To investigate the intracellular distribution of DOX-loaded micelles in the HeLa cells, CLSM was performed (Fig. 9). After 4 h of incubation with free DOX, DOX fluorescence was observed in both the nucleus and the cytoplasm, consistent with the results of previous studies (Fig. 9a) [50]. In the case of the three micelle formulations (Fig. 9b–d), DOX fluorescence was observed mainly in cytoplasm instead of nucleus, which was due to the different cellular uptake mechanisms of free DOX and micelles.
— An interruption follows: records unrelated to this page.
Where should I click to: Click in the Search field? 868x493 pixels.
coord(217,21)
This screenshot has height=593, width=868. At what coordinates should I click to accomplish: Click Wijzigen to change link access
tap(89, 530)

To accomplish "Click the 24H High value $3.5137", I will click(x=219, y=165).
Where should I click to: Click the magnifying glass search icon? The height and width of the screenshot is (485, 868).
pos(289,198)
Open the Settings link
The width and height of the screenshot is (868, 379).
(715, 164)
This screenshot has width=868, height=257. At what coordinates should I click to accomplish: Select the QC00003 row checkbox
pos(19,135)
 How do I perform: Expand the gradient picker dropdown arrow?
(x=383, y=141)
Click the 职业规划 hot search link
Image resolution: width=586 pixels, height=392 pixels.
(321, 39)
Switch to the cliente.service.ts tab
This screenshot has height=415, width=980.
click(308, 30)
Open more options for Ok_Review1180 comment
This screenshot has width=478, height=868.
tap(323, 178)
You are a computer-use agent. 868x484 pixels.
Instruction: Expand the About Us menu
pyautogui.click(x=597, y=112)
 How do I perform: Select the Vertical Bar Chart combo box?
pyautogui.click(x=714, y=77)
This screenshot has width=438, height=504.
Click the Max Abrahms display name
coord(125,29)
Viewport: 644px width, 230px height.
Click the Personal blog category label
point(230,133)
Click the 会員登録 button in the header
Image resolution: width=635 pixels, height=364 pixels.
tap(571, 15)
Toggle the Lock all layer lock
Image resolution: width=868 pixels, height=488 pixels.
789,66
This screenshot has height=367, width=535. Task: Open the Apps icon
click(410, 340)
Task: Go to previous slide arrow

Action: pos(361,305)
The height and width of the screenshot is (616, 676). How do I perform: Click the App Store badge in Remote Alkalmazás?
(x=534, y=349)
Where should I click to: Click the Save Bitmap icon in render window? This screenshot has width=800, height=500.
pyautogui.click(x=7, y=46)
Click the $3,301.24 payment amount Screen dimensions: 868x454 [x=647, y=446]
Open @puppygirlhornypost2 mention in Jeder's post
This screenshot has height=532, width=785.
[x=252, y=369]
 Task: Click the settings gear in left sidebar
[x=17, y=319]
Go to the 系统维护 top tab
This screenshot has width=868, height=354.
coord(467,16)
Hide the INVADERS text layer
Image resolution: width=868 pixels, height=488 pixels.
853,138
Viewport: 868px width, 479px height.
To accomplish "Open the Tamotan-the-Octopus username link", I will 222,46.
The free DOX could pass through the cell membrane by diffusion which is driven by a concentration gradient across the membrane, while micelles were taken up by endocytosis which is both time- and energy-consuming [51, 52].According to the CLSM results, intracellular free DOX molecules in the cytosol were rapidly transported to the nucleus and avidly bound to the chromosomal DNA. However, the DOX micelles were initially located within the endosomal or lysosomal intracellular compartements, releasing DOX in a sustained manner, and then diffused into the cytosol before it finally entered the cell nuclei.
CLSM images of HeLa cells after 4-h incubation with a free DOX, b DOX-loaded 3s-PLGA–PEG micelles, c DOX-loaded 4s-PLGA–PEG micelles, and d DOX-loaded 6s-PLGA–PEG micelles. For each panel, images from left to right show DOX fluorescene in cells (red), lysosome stained by LysoTracker (green), and overlays of two images (yellow) (Color figure online)
3.5 In vitro cytotoxicity
Cytotoxic effects of free DOX, DOX-loaded st-PLGA–PEG micelles and empty st-PLGA–PEG micelles were studied using the cck-8 assay against cultured HeLa cells as shown in Fig. 10. Empty st-PLGA–PEG micelles did not exhibit obvious cytotoxicity to cells during the test period,proving the commendable biocompatibility of micelles with concentration ranging from 0.25 to 2 mg/mL. As expected, the cytotoxicity of DOX increased with increasing dose and time. Compared with DOX-loaded micelles, free DOX showed higher cytotoxicity against tumor cells employed during the test period. As previously discussed, the fast diffusion of free DOX into the cell nuclei (as shown in Fig. 9a) might be the reason for this observation. Like all anthracyclines, DOX is a DNA intercalator, which inhibits DNA replication in rapidly growing cancer cells [53]. In contrast, DOX-loaded micelles have to be internalized by endocytosis, release the loaded drugs into the cytosol region (as shown in Fig. 9b–d) in a sustained manner, and then diffuse into the nuclear regions. Thus, this requires adequate time for doxorubicin DOX-loaded micelles to show cytotoxicity.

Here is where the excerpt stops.